_Saved data entries_
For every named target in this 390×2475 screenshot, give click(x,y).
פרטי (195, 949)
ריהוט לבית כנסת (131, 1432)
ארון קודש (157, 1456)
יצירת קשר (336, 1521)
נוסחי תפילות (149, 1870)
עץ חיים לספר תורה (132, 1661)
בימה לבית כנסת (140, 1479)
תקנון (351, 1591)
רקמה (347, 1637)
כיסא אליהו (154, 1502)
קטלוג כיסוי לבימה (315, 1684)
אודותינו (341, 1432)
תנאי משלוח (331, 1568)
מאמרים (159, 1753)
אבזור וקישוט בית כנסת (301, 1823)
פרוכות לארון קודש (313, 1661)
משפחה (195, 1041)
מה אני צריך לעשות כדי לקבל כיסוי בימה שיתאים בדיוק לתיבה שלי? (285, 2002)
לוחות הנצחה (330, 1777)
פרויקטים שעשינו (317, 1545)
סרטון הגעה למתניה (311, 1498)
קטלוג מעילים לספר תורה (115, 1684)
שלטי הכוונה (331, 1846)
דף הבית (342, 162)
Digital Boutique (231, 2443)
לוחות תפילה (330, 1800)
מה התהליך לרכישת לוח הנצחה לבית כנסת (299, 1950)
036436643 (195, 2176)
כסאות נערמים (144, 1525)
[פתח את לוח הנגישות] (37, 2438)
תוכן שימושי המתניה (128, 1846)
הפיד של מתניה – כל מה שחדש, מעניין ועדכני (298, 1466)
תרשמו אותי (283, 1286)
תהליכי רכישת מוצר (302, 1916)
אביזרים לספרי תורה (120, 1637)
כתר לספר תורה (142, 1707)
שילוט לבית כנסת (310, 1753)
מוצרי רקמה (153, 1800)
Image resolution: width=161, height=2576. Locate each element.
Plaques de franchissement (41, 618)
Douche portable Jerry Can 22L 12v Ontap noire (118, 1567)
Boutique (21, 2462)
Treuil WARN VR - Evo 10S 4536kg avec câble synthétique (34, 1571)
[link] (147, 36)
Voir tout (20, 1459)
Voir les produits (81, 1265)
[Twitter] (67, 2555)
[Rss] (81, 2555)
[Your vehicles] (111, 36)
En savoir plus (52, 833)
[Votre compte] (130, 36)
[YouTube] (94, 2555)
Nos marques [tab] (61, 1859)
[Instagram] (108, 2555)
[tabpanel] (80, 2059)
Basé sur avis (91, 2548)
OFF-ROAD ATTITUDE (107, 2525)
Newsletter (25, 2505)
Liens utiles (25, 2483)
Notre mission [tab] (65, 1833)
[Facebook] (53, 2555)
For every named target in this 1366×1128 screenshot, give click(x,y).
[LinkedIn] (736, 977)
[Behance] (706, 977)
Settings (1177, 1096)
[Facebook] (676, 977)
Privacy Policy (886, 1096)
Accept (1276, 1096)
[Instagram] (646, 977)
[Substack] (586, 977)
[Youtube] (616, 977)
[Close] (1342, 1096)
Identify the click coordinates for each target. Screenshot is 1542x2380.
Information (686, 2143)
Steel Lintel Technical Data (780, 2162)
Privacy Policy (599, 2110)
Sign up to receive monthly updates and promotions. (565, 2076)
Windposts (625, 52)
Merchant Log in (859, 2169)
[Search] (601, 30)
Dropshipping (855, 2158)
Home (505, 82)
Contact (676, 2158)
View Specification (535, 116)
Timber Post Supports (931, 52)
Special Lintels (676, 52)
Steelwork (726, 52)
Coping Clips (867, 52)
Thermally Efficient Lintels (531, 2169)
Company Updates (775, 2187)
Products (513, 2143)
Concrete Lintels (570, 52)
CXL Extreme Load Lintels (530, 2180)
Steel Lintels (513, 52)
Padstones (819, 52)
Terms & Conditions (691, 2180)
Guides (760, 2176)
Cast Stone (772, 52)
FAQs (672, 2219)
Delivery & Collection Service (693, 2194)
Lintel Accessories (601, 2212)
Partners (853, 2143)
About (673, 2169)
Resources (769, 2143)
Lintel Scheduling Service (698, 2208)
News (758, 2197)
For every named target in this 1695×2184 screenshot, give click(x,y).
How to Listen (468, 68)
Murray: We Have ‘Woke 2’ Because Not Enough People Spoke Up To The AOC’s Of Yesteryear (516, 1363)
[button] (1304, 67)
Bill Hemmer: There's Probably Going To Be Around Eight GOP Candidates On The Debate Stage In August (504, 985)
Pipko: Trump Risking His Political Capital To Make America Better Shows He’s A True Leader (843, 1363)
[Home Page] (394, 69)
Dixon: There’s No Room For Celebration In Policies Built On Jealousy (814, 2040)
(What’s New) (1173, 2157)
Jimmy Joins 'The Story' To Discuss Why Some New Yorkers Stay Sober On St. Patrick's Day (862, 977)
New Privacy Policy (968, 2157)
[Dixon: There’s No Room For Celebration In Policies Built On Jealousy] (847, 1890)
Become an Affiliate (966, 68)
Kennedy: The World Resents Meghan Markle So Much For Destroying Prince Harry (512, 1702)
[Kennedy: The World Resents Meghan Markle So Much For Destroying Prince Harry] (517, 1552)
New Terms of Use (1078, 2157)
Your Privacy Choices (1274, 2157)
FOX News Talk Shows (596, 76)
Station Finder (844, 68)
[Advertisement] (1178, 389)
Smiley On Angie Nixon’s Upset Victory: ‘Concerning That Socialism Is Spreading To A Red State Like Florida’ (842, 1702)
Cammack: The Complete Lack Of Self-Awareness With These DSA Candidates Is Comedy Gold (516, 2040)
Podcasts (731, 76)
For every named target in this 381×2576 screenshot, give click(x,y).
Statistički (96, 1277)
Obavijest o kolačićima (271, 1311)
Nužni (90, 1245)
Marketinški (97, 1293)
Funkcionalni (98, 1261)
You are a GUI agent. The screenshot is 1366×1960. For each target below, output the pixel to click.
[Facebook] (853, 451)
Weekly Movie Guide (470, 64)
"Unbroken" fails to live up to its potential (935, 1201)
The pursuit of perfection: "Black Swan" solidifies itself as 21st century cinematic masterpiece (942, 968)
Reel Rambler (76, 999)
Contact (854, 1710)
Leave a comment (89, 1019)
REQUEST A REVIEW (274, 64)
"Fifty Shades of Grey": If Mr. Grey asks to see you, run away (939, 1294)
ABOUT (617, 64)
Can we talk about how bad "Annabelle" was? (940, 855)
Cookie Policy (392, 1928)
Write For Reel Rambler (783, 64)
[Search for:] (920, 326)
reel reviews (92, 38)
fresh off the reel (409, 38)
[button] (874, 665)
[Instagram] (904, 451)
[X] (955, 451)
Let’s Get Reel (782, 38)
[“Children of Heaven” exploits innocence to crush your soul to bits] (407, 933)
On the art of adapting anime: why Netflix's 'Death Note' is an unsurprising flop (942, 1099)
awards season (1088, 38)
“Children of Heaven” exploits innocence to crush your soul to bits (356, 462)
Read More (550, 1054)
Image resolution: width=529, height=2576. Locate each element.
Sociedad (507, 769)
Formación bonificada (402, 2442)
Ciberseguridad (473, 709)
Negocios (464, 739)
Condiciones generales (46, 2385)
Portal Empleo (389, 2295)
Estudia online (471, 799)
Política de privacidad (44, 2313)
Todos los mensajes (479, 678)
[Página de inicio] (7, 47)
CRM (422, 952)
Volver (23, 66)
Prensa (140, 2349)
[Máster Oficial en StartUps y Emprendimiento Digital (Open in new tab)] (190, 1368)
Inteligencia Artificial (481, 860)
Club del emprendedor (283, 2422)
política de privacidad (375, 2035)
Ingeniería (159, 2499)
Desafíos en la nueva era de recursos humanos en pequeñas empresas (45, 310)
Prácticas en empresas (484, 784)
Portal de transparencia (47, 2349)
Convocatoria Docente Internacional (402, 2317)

_Task to carry out_
Each and every record above needs writing out exactly.

_Task output_
For every named target in this 390×2475 screenshot, give click(x,y).
פרטי (195, 949)
ריהוט לבית כנסת (131, 1432)
ארון קודש (157, 1456)
יצירת קשר (336, 1521)
נוסחי תפילות (149, 1870)
עץ חיים לספר תורה (132, 1661)
בימה לבית כנסת (140, 1479)
תקנון (351, 1591)
רקמה (347, 1637)
כיסא אליהו (154, 1502)
קטלוג כיסוי לבימה (315, 1684)
אודותינו (341, 1432)
תנאי משלוח (331, 1568)
מאמרים (159, 1753)
אבזור וקישוט בית כנסת (301, 1823)
פרוכות לארון קודש (313, 1661)
משפחה (195, 1041)
מה אני צריך לעשות כדי לקבל כיסוי בימה שיתאים בדיוק לתיבה שלי? (285, 2002)
לוחות הנצחה (330, 1777)
פרויקטים שעשינו (317, 1545)
סרטון הגעה למתניה (311, 1498)
קטלוג מעילים לספר תורה (115, 1684)
שלטי הכוונה (331, 1846)
דף הבית (342, 162)
Digital Boutique (231, 2443)
לוחות תפילה (330, 1800)
מה התהליך לרכישת לוח הנצחה לבית כנסת (299, 1950)
036436643 (195, 2176)
כסאות נערמים (144, 1525)
[פתח את לוח הנגישות] (37, 2438)
תוכן שימושי המתניה (128, 1846)
הפיד של מתניה – כל מה שחדש, מעניין ועדכני (298, 1466)
תרשמו אותי (283, 1286)
תהליכי רכישת מוצר (302, 1916)
אביזרים לספרי תורה (120, 1637)
כתר לספר תורה (142, 1707)
שילוט לבית כנסת (310, 1753)
מוצרי רקמה (153, 1800)
Image resolution: width=161, height=2576. Locate each element.
Plaques de franchissement (41, 618)
Douche portable Jerry Can 22L 12v Ontap noire (118, 1567)
Boutique (21, 2462)
Treuil WARN VR - Evo 10S 4536kg avec câble synthétique (34, 1571)
[link] (147, 36)
Voir tout (20, 1459)
Voir les produits (81, 1265)
[Twitter] (67, 2555)
[Rss] (81, 2555)
[Your vehicles] (111, 36)
En savoir plus (52, 833)
[Votre compte] (130, 36)
[YouTube] (94, 2555)
Nos marques [tab] (61, 1859)
[Instagram] (108, 2555)
[tabpanel] (80, 2059)
Basé sur avis (91, 2548)
OFF-ROAD ATTITUDE (107, 2525)
Newsletter (25, 2505)
Liens utiles (25, 2483)
Notre mission [tab] (65, 1833)
[Facebook] (53, 2555)
For every named target in this 1366×1128 screenshot, give click(x,y).
[LinkedIn] (736, 977)
[Behance] (706, 977)
Settings (1177, 1096)
[Facebook] (676, 977)
Privacy Policy (886, 1096)
Accept (1276, 1096)
[Instagram] (646, 977)
[Substack] (586, 977)
[Youtube] (616, 977)
[Close] (1342, 1096)
Identify the click coordinates for each target. Screenshot is 1542x2380.
Information (686, 2143)
Steel Lintel Technical Data (780, 2162)
Privacy Policy (599, 2110)
Sign up to receive monthly updates and promotions. (565, 2076)
Windposts (625, 52)
Merchant Log in (859, 2169)
[Search] (601, 30)
Dropshipping (855, 2158)
Home (505, 82)
Contact (676, 2158)
View Specification (535, 116)
Timber Post Supports (931, 52)
Special Lintels (676, 52)
Steelwork (726, 52)
Coping Clips (867, 52)
Thermally Efficient Lintels (531, 2169)
Company Updates (775, 2187)
Products (513, 2143)
Concrete Lintels (570, 52)
CXL Extreme Load Lintels (530, 2180)
Steel Lintels (513, 52)
Padstones (819, 52)
Terms & Conditions (691, 2180)
Guides (760, 2176)
Cast Stone (772, 52)
FAQs (672, 2219)
Delivery & Collection Service (693, 2194)
Lintel Accessories (601, 2212)
Partners (853, 2143)
About (673, 2169)
Resources (769, 2143)
Lintel Scheduling Service (698, 2208)
News (758, 2197)
For every named target in this 1695×2184 screenshot, give click(x,y).
How to Listen (468, 68)
Murray: We Have ‘Woke 2’ Because Not Enough People Spoke Up To The AOC’s Of Yesteryear (516, 1363)
[button] (1304, 67)
Bill Hemmer: There's Probably Going To Be Around Eight GOP Candidates On The Debate Stage In August (504, 985)
Pipko: Trump Risking His Political Capital To Make America Better Shows He’s A True Leader (843, 1363)
[Home Page] (394, 69)
Dixon: There’s No Room For Celebration In Policies Built On Jealousy (814, 2040)
(What’s New) (1173, 2157)
Jimmy Joins 'The Story' To Discuss Why Some New Yorkers Stay Sober On St. Patrick's Day (862, 977)
New Privacy Policy (968, 2157)
[Dixon: There’s No Room For Celebration In Policies Built On Jealousy] (847, 1890)
Become an Affiliate (966, 68)
Kennedy: The World Resents Meghan Markle So Much For Destroying Prince Harry (512, 1702)
[Kennedy: The World Resents Meghan Markle So Much For Destroying Prince Harry] (517, 1552)
New Terms of Use (1078, 2157)
Your Privacy Choices (1274, 2157)
FOX News Talk Shows (596, 76)
Station Finder (844, 68)
[Advertisement] (1178, 389)
Smiley On Angie Nixon’s Upset Victory: ‘Concerning That Socialism Is Spreading To A Red State Like Florida’ (842, 1702)
Cammack: The Complete Lack Of Self-Awareness With These DSA Candidates Is Comedy Gold (516, 2040)
Podcasts (731, 76)
For every named target in this 381×2576 screenshot, give click(x,y).
Statistički (96, 1277)
Obavijest o kolačićima (271, 1311)
Nužni (90, 1245)
Marketinški (97, 1293)
Funkcionalni (98, 1261)
You are a GUI agent. The screenshot is 1366×1960. For each target below, output the pixel to click.
[Facebook] (853, 451)
Weekly Movie Guide (470, 64)
"Unbroken" fails to live up to its potential (935, 1201)
The pursuit of perfection: "Black Swan" solidifies itself as 21st century cinematic masterpiece (942, 968)
Reel Rambler (76, 999)
Contact (854, 1710)
Leave a comment (89, 1019)
REQUEST A REVIEW (274, 64)
"Fifty Shades of Grey": If Mr. Grey asks to see you, run away (939, 1294)
ABOUT (617, 64)
Can we talk about how bad "Annabelle" was? (940, 855)
Cookie Policy (392, 1928)
Write For Reel Rambler (783, 64)
[Search for:] (920, 326)
reel reviews (92, 38)
fresh off the reel (409, 38)
[button] (874, 665)
[Instagram] (904, 451)
[X] (955, 451)
Let’s Get Reel (782, 38)
[“Children of Heaven” exploits innocence to crush your soul to bits] (407, 933)
On the art of adapting anime: why Netflix's 'Death Note' is an unsurprising flop (942, 1099)
awards season (1088, 38)
“Children of Heaven” exploits innocence to crush your soul to bits (356, 462)
Read More (550, 1054)
Image resolution: width=529, height=2576. Locate each element.
Sociedad (507, 769)
Formación bonificada (402, 2442)
Ciberseguridad (473, 709)
Negocios (464, 739)
Condiciones generales (46, 2385)
Portal Empleo (389, 2295)
Estudia online (471, 799)
Política de privacidad (44, 2313)
Todos los mensajes (479, 678)
[Página de inicio] (7, 47)
CRM (422, 952)
Volver (23, 66)
Prensa (140, 2349)
[Máster Oficial en StartUps y Emprendimiento Digital (Open in new tab)] (190, 1368)
Inteligencia Artificial (481, 860)
Club del emprendedor (283, 2422)
política de privacidad (375, 2035)
Ingeniería (159, 2499)
Desafíos en la nueva era de recursos humanos en pequeñas empresas (45, 310)
Prácticas en empresas (484, 784)
Portal de transparencia (47, 2349)
Convocatoria Docente Internacional (402, 2317)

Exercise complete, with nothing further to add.